Even the slavering guardian of right-wing morality the Daily Telegraph has been caught napping, applauding Milburn's own politically difficult social morbidity climb towards the heady heights of conservatism not for one minute exploring the real reasons for his 'crossing the floor'. Surreptitiously, Milburn will almost single-handedly wean the working class (WC) from kitchen sink type half hour dramas towards the dizzying heights of dishwasher-fuelled realism in the shape of the thoroughly middle class The Good Life, Butterflies and the more contemporaneous but thoroughly believeable My Family.

Yet even these two examples are not as extraordinary as one might think.

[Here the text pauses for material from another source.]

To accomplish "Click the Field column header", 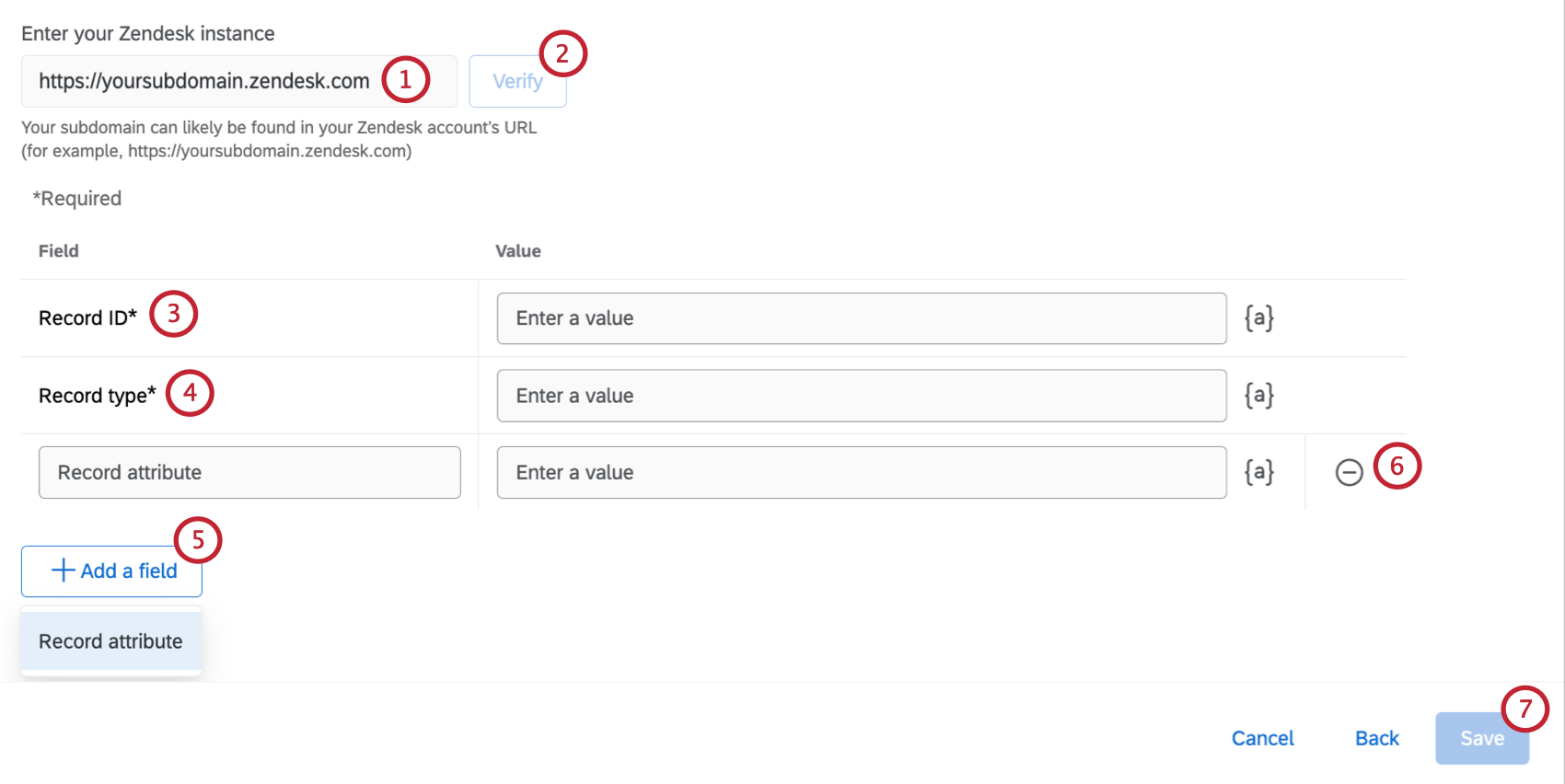I will [59, 251].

It is clear that the inclusion of ex-government minister for pensions John Hutton as pensions tsar in the Tory-Con government, is part of a far wider strategy of entryism officially endorsed at the highest levels from New Labour's HQ. It is a clear sign that he will use the informal tactic of entryism through the back door, his own personal charisma and his Demosthenesian oratorial skills in forcing Cameron and Co to hugely expand pensions back to a similar level and the vitality that they enjoyed under the tutelage of Messrs Blair and Brown.

Are we surprised... are we fuck!

For those who are shocked in the way strategies of the hard-left have been so rapidly embraced by New Labour big-wigs, we might suggest a quick varda at Labour's history may prove enlightening.

Oh dear....

It is clear that we have been here before. Witness the old hugger mugger MacDonald's short stroll across the floor to join the ranks of the Tories in 1931 dressed in the cap of Hades (or the cap of invisibility to you lesser Olympians as modelled by Harry Hamlin in the 1981 film Clash of the Titans). Clearly this example of tacit parasitism must be viewed as the precursor to the entryist tactics of the extreme-far-looney-leftist in today's Labour Party? Not so. As a finely honed weapon of choice, it really entered into the political mainstream albeit tentatively in 1999 with the clandestine diametric entryism of former millionaire Conservative MP Sean Woodward into the welcoming arms of a very grateful ruling Labour Party commanding a sizeable majority in the commons.

There we have it. I'm half expecting John Prescott to end up as a Lord in the other House, and the coins to be scraped of Kinnock's prattling death-orbs, whilst they strap his crotch tightly with up to two pounds (2.2kg) of Explosif Plastique, and steer him cock-zombie-like in the direction of Millbank waffling on about "the imminent danger posed to the labour movement by Rosie Barnes and the SDP..."

1 comment:

  1. what could i possibly say to this Dr Duke... you are wholeheartedly 100 per cent correct.